All circumstances by which a person’s shares in a company are determined are prescribed at the legislative level, therefore all additional circumstances not specified in the law are taken into account only by the decision and discretion of the court and in no other way.

At the same time, the judicial authorities rely on all possible options, take into account and consider not only the regulatory legal acts that determine the procedures for allocating shares, but also the practice of their colleagues, as well as the opinion of the Supreme Court of the Russian Federation.

Companies and persons associated with them cannot independently determine what circumstances may be additional for the allocation of a direct or indirect share in capital or economic activity, but they can provide the court with the necessary materials that may be evidence of interdependence.

The main legal circumstances include:

  • participation or non-participation of securities received under a loan agreement for these securities;
  • participation or non-participation of securities received under a purchase and sale agreement for these securities;
  • participation or non-participation of a foreign structure, provided that it is not formed into a separate legal entity.
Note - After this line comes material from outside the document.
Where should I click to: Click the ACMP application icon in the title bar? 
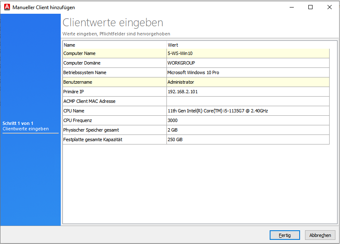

In each case, all circumstances are carefully studied. So, for example, if in the first part of the purchase and sale agreement the company fulfilled all the conditions, but in the second part not all conditions were met, then the securities will not play a role at all in determining the shares. The basis will be the general rules established for all companies - by determining the number of shares, and from their number and participation shares.

In this case, indirect participation implies participation in the relations of several companies through third parties. For example, there are three companies that have little direct connection with each other, but third parties influence the economic results of each of these companies.

It is quite simple to prove that relationships really influence the results of activities in the economic sphere: by comparing similar transactions between persons who under no circumstances can be interdependent persons.